* **What to produce**
Could you please output all of the records exactly?
___ Exercise input ___
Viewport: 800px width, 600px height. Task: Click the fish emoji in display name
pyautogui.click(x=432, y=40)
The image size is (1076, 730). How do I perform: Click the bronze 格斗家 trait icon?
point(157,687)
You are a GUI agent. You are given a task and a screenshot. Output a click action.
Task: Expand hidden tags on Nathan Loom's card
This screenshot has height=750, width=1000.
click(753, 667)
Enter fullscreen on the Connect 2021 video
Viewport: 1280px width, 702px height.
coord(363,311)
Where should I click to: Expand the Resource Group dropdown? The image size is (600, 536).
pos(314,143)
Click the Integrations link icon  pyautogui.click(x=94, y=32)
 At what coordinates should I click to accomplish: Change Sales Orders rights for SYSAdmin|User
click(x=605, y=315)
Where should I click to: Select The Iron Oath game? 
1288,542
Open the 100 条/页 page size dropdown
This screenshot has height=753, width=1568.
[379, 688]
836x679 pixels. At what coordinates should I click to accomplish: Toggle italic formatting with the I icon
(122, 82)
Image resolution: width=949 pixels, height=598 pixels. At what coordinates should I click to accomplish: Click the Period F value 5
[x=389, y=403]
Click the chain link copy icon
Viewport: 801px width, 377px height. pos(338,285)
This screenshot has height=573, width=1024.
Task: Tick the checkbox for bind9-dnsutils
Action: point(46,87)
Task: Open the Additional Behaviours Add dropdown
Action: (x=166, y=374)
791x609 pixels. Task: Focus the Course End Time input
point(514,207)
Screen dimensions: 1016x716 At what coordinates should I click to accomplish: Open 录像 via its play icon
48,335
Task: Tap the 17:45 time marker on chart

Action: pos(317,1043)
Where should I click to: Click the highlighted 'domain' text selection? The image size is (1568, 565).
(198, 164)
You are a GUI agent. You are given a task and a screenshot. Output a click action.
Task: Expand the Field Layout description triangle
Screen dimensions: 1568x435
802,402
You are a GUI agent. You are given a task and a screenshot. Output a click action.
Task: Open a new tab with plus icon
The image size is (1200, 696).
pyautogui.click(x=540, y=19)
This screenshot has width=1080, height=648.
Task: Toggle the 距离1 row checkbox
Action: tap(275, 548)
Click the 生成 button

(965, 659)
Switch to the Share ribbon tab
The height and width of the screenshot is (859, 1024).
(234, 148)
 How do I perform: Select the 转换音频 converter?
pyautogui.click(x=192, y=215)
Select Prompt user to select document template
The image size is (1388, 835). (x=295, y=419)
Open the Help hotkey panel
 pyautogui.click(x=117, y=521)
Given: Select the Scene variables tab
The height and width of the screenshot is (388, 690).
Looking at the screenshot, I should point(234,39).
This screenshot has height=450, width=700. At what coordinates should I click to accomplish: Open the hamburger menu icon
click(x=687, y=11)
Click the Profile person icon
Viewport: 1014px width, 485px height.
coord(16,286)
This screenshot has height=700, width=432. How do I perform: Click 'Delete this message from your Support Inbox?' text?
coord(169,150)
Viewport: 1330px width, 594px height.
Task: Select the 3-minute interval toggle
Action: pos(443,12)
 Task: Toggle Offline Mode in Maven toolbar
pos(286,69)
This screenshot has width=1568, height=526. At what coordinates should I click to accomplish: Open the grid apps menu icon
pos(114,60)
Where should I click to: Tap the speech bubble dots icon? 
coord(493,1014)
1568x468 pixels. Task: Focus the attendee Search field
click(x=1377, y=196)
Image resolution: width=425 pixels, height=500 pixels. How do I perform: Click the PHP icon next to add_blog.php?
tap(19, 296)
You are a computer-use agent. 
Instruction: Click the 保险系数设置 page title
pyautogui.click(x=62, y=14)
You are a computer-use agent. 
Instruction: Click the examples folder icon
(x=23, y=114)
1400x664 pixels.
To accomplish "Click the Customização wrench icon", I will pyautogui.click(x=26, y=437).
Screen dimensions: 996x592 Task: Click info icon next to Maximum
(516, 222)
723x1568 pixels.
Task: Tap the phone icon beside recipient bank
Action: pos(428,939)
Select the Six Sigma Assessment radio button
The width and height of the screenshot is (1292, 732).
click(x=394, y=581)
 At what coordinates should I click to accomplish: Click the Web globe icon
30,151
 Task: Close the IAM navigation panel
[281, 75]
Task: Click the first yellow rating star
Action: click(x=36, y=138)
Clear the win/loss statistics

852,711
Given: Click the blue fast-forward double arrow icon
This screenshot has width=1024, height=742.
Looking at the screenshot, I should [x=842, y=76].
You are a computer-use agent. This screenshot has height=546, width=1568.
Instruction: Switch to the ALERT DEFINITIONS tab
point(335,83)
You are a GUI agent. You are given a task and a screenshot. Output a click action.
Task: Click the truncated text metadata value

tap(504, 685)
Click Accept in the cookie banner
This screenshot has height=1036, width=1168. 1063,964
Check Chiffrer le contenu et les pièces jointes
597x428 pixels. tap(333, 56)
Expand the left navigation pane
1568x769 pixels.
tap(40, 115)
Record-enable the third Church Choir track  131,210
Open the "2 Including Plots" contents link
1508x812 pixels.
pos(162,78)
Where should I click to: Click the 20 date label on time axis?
___
* **Output of the task**
Viewport: 800px width, 600px height. Task: Click the fish emoji in display name
pyautogui.click(x=432, y=40)
The image size is (1076, 730). How do I perform: Click the bronze 格斗家 trait icon?
point(157,687)
You are a GUI agent. You are given a task and a screenshot. Output a click action.
Task: Expand hidden tags on Nathan Loom's card
This screenshot has height=750, width=1000.
click(753, 667)
Enter fullscreen on the Connect 2021 video
Viewport: 1280px width, 702px height.
coord(363,311)
Where should I click to: Expand the Resource Group dropdown? The image size is (600, 536).
pos(314,143)
Click the Integrations link icon  pyautogui.click(x=94, y=32)
 At what coordinates should I click to accomplish: Change Sales Orders rights for SYSAdmin|User
click(x=605, y=315)
Where should I click to: Select The Iron Oath game? 
1288,542
Open the 100 条/页 page size dropdown
This screenshot has height=753, width=1568.
[379, 688]
836x679 pixels. At what coordinates should I click to accomplish: Toggle italic formatting with the I icon
(122, 82)
Image resolution: width=949 pixels, height=598 pixels. At what coordinates should I click to accomplish: Click the Period F value 5
[x=389, y=403]
Click the chain link copy icon
Viewport: 801px width, 377px height. pos(338,285)
This screenshot has height=573, width=1024.
Task: Tick the checkbox for bind9-dnsutils
Action: point(46,87)
Task: Open the Additional Behaviours Add dropdown
Action: (x=166, y=374)
791x609 pixels. Task: Focus the Course End Time input
point(514,207)
Screen dimensions: 1016x716 At what coordinates should I click to accomplish: Open 录像 via its play icon
48,335
Task: Tap the 17:45 time marker on chart

Action: pos(317,1043)
Where should I click to: Click the highlighted 'domain' text selection? The image size is (1568, 565).
(198, 164)
You are a GUI agent. You are given a task and a screenshot. Output a click action.
Task: Expand the Field Layout description triangle
Screen dimensions: 1568x435
802,402
You are a GUI agent. You are given a task and a screenshot. Output a click action.
Task: Open a new tab with plus icon
The image size is (1200, 696).
pyautogui.click(x=540, y=19)
This screenshot has width=1080, height=648.
Task: Toggle the 距离1 row checkbox
Action: tap(275, 548)
Click the 生成 button

(965, 659)
Switch to the Share ribbon tab
The height and width of the screenshot is (859, 1024).
(234, 148)
 How do I perform: Select the 转换音频 converter?
pyautogui.click(x=192, y=215)
Select Prompt user to select document template
The image size is (1388, 835). (x=295, y=419)
Open the Help hotkey panel
 pyautogui.click(x=117, y=521)
Given: Select the Scene variables tab
The height and width of the screenshot is (388, 690).
Looking at the screenshot, I should point(234,39).
This screenshot has height=450, width=700. At what coordinates should I click to accomplish: Open the hamburger menu icon
click(x=687, y=11)
Click the Profile person icon
Viewport: 1014px width, 485px height.
coord(16,286)
This screenshot has height=700, width=432. How do I perform: Click 'Delete this message from your Support Inbox?' text?
coord(169,150)
Viewport: 1330px width, 594px height.
Task: Select the 3-minute interval toggle
Action: pos(443,12)
 Task: Toggle Offline Mode in Maven toolbar
pos(286,69)
This screenshot has width=1568, height=526. At what coordinates should I click to accomplish: Open the grid apps menu icon
pos(114,60)
Where should I click to: Tap the speech bubble dots icon? 
coord(493,1014)
1568x468 pixels. Task: Focus the attendee Search field
click(x=1377, y=196)
Image resolution: width=425 pixels, height=500 pixels. How do I perform: Click the PHP icon next to add_blog.php?
tap(19, 296)
You are a computer-use agent. 
Instruction: Click the 保险系数设置 page title
pyautogui.click(x=62, y=14)
You are a computer-use agent. 
Instruction: Click the examples folder icon
(x=23, y=114)
1400x664 pixels.
To accomplish "Click the Customização wrench icon", I will pyautogui.click(x=26, y=437).
Screen dimensions: 996x592 Task: Click info icon next to Maximum
(516, 222)
723x1568 pixels.
Task: Tap the phone icon beside recipient bank
Action: pos(428,939)
Select the Six Sigma Assessment radio button
The width and height of the screenshot is (1292, 732).
click(x=394, y=581)
 At what coordinates should I click to accomplish: Click the Web globe icon
30,151
 Task: Close the IAM navigation panel
[281, 75]
Task: Click the first yellow rating star
Action: click(x=36, y=138)
Clear the win/loss statistics

852,711
Given: Click the blue fast-forward double arrow icon
This screenshot has width=1024, height=742.
Looking at the screenshot, I should [x=842, y=76].
You are a computer-use agent. This screenshot has height=546, width=1568.
Instruction: Switch to the ALERT DEFINITIONS tab
point(335,83)
You are a GUI agent. You are given a task and a screenshot. Output a click action.
Task: Click the truncated text metadata value

tap(504, 685)
Click Accept in the cookie banner
This screenshot has height=1036, width=1168. 1063,964
Check Chiffrer le contenu et les pièces jointes
597x428 pixels. tap(333, 56)
Expand the left navigation pane
1568x769 pixels.
tap(40, 115)
Record-enable the third Church Choir track  131,210
Open the "2 Including Plots" contents link
1508x812 pixels.
pos(162,78)
Where should I click to: Click the 20 date label on time axis?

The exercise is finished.